▸ Pointing records for text and elements
* * * * * * * * *

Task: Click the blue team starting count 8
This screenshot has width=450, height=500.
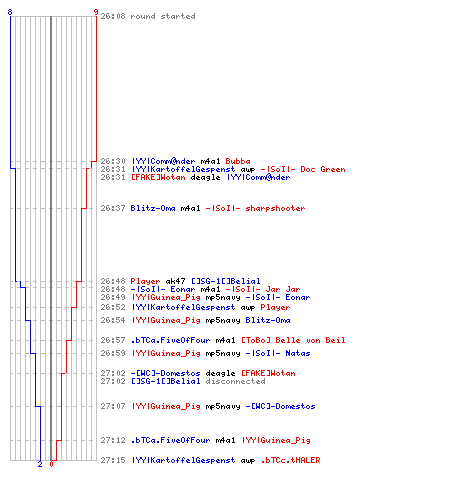Action: (x=10, y=12)
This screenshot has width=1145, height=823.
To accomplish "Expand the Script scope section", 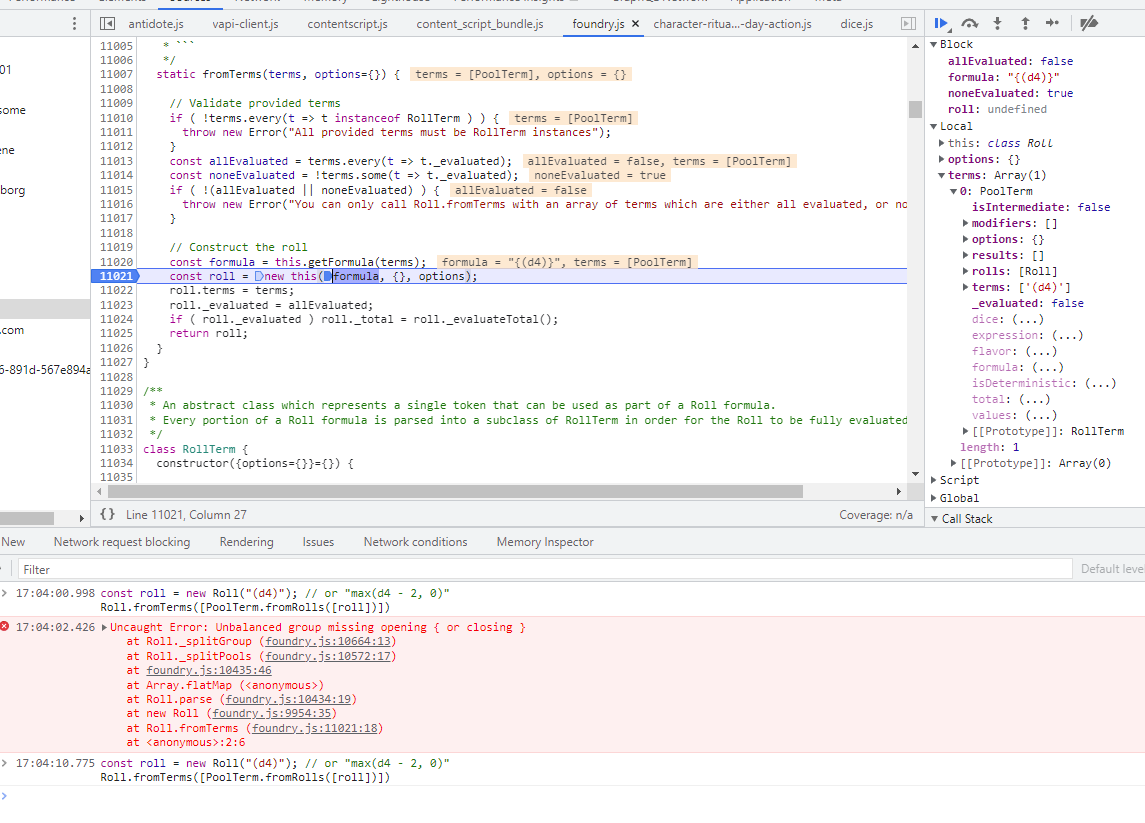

* * * * * * * * *

Arrange all of the data above as a JSON list of strings, with one string for each line and blank lines left out. Leave the pictures out of your answer.

▸ SOLUTION
[
  "Task: Click the blue team starting count 8",
  "This screenshot has width=450, height=500.",
  "Action: (x=10, y=12)",
  "This screenshot has width=1145, height=823.",
  "To accomplish \"Expand the Script scope section\", "
]